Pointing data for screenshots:
"""
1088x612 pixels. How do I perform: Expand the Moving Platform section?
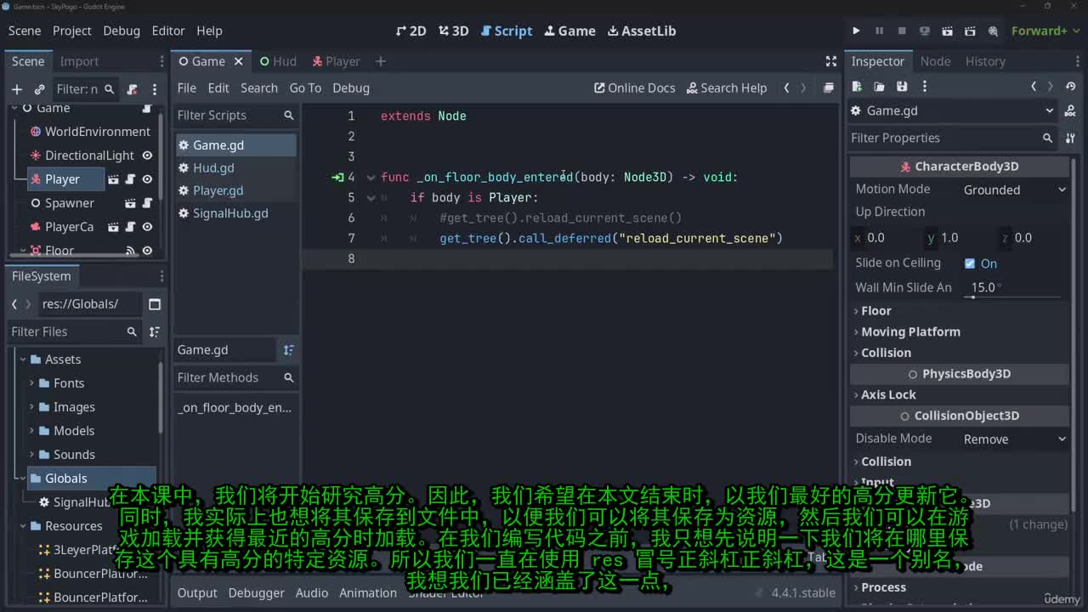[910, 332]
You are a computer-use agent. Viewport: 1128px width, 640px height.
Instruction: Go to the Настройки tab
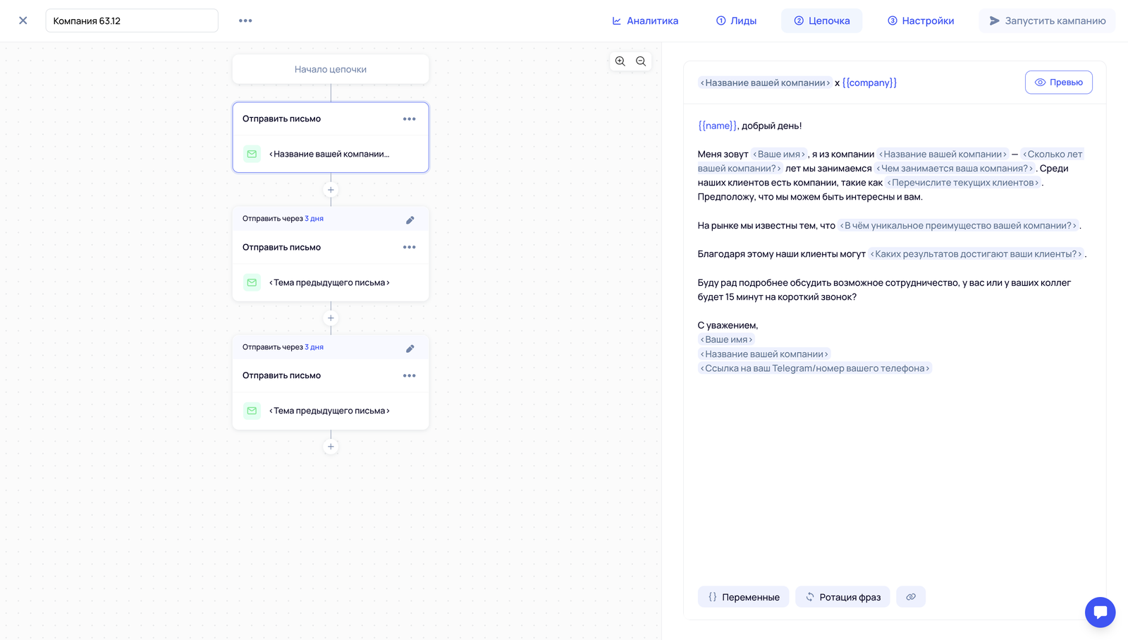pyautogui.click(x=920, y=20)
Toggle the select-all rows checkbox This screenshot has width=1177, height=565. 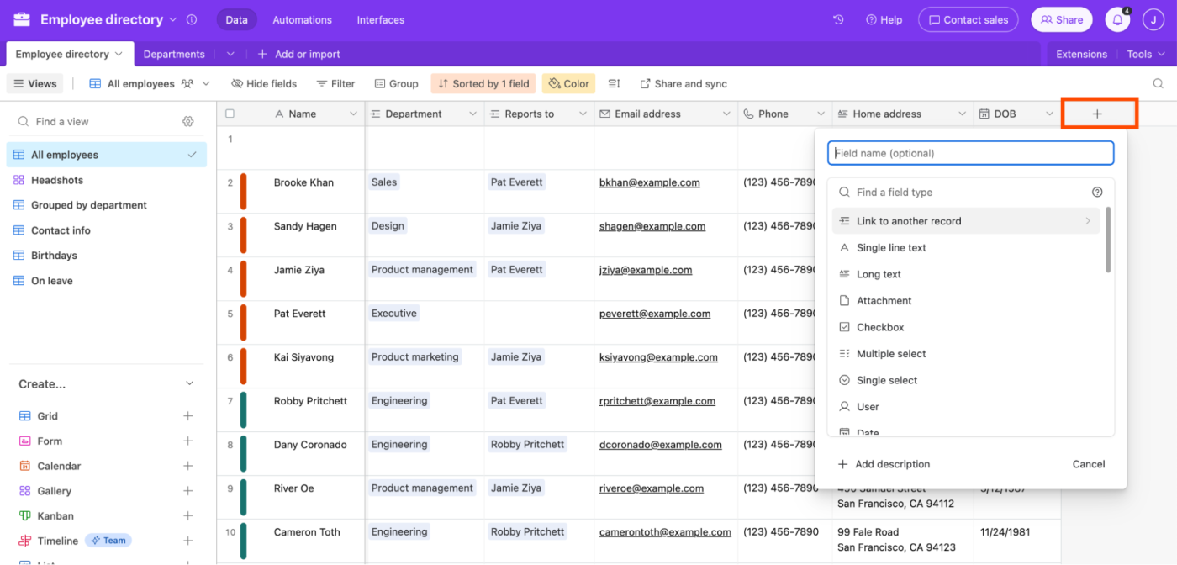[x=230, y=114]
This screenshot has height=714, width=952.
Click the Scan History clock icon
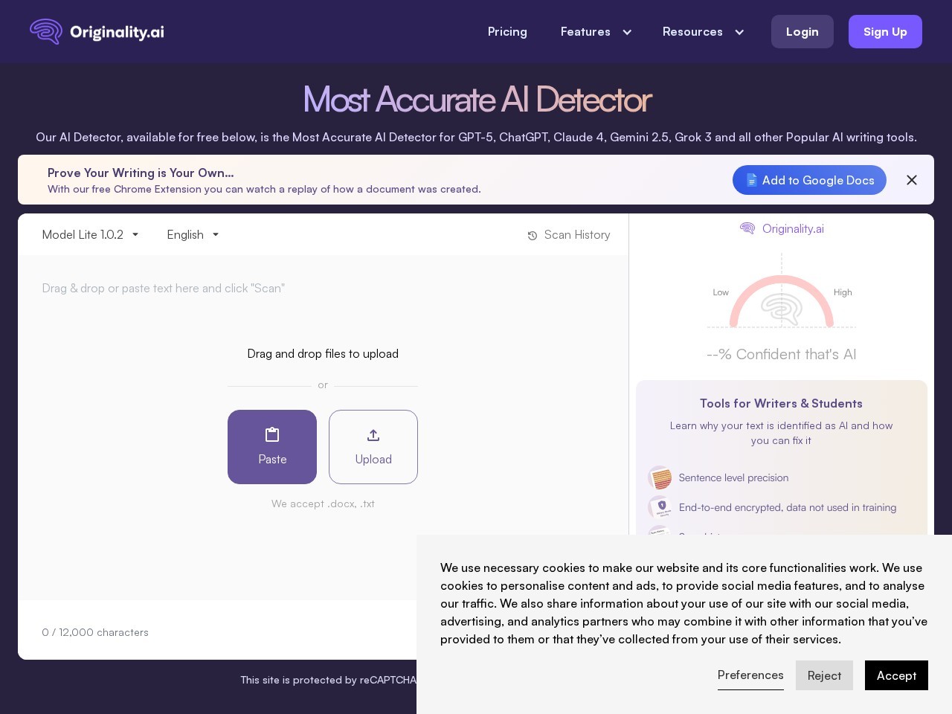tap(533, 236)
"""
## [Exercise]
Format the listing as a numbered list, starting at the line with "This screenshot has height=714, width=952." and running through the end of the listing. Leave out blank lines and the pictures.

## [Result for this exercise]
1. This screenshot has height=714, width=952.
2. Click the Scan History clock icon
3. tap(533, 236)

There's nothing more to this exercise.